Good words to live by if you ask me. After all, how many situations in your life have you encountered that seem--in the moment--to be all consuming dilemmas only to have them become trivial a short time later? If you say never, then you're lying. Even if the disaster is on a massive scale, (i.e Katrina, 9/11) there is comfort in knowing that, over time, some semblance of normality will return. At least we all would like to think so...

L'Aquila is one of those places that makes you re-think such statements as the one above. For those of you who don't know, L'Aquila suffered a pretty serious earthquake 18 months ago which killed roughly 300 people. Now while the death count may not seem astronomical as compared to other natural disasters, the destruction leftover could challenge the likes of most. Stepping off the train it became woefully apparent that this place had recovered very little since April of 2009 when the earthquake struck. Instead of solid flooring, the train station had a series of wooden planks which were used as "temporary" surfaces to walk on. Additionally, yellow caution tape lined most of the building and scaffolding covered nearly the entire front facade. This would be the standard for nearly the whole of L'Aquila. After waiting an hour or so in the station for my roommate Stephen to arrive from Perugia, we got on a bus and--following a whirlwind bus tour of the city--finally arrived at our hotel.
L'Aquila itself if located in the very mountainous and beautiful region of Abruzzo, and sits in a valley below some of the highest peaks in all of Italy--even when compared to the Dolomites. Like Ascoli Piceno, the mountains in this region were covered in fall colors trees like those found in New England. Even some of the city parks--which were relatively untouched by the earthquake--could easily have been confused for ones back home.  Sad to think that someplace so nice could fall victim to such disasters.

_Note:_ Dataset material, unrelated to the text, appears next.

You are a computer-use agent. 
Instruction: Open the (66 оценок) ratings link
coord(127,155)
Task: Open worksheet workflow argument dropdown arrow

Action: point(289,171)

The next morning--with the advent of sunlight--we could finally see the full extent of the damage to the main city center. Looking out the 4th story window of our hotel room we could see a jungle of metal scaffolds, crumbling buildings, and debris scattered along the streets. Even the building next to our hotel--which, luckily for us, had been completely fixed--seemed ready to collapse at any moment. Adding to the bizarre nature of the city, there was nobody in the streets--like a ghost town in an old western film...only this time it was real.
After a  morning ride to the Parco Nazionale del Gran Sasso e Monti della Laga (the same park which I rode though in Ascoli--more on this some other time) Stephen and I met up to go find lunch and stroll the town. Leading to the main piazza there was only one street which had been opened to the public. Though given the military guards at its entrance and the scaffolding which lined the buildings on either side, you would have thought otherwise. Walking through these empty, "dead" streets was pretty surreal and often gave the feeling that one was trespassing.

Coming around one corner Stephen and I even found two crushed cars and a building with furniture still sitting inside as if the owners just one day decided to get up and leave.

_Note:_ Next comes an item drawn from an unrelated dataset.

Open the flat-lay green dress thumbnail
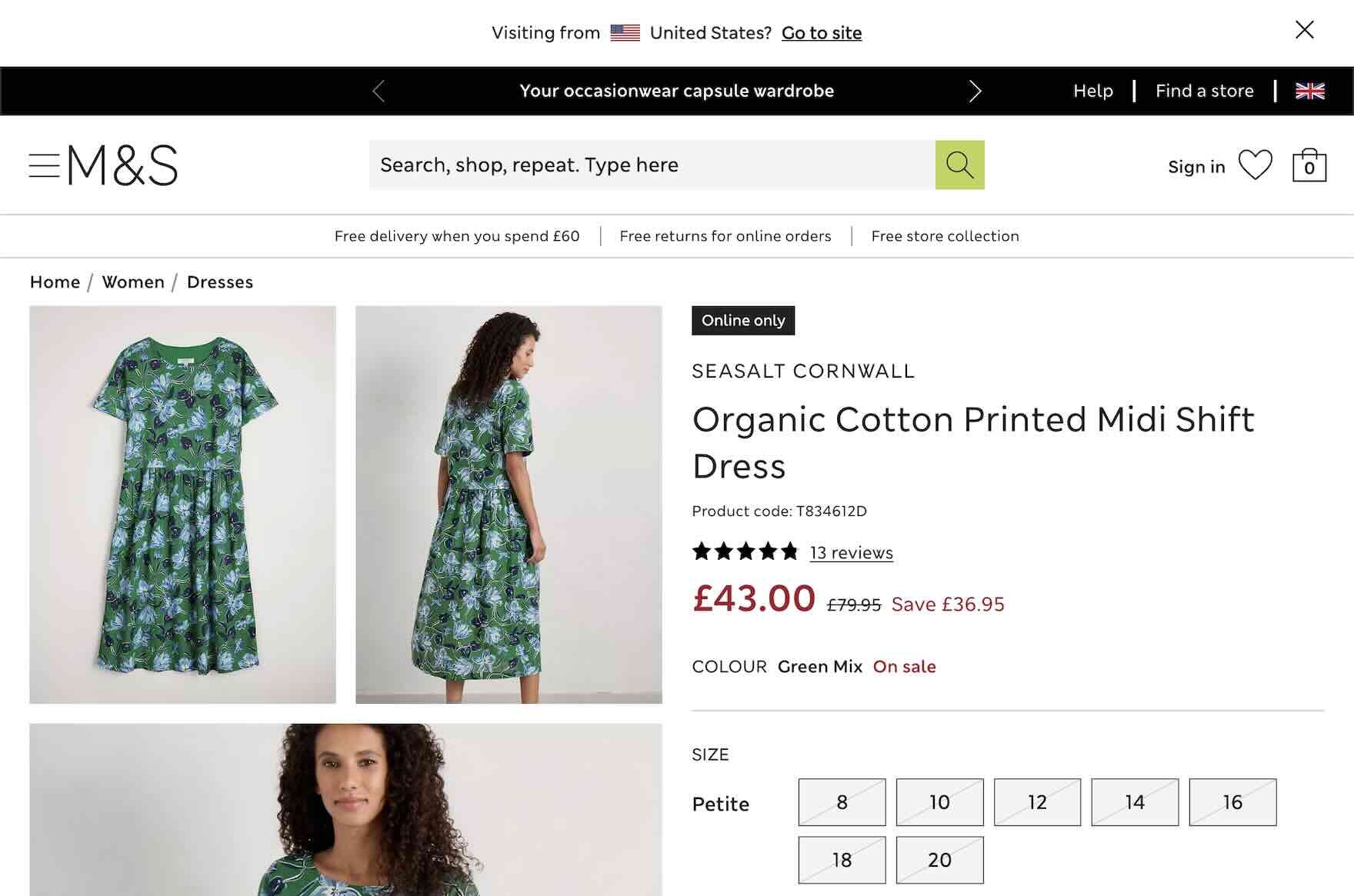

                                                A church entirely surrounded by scaffolds

For nearly the whole day we walked streets like the ones seen above. Street after street, block after block, nothing changed. At some point you would have expected to come across some area of the city that maintained some level of normalcy. But nothing seemed to.

As night fell, we decided to slip into a cafe for some bottles of water. By this point, both of us were pretty depressed about what we had seen that day. While we both knew the earthquake had struck, the scale of the devastation was something neither of us were really prepared for. Making things worse was the fact that zero construction seemed to be happening during our time their and beyond the erection of some hastily made scaffolding, nothing else seemed to have been accomplished in terms of restoration or clean up. Storefronts still had shattered windows, glass still lined the streets in some parts, and rubble still lay strewn in alleyways. It was bizarre...very very bizarre.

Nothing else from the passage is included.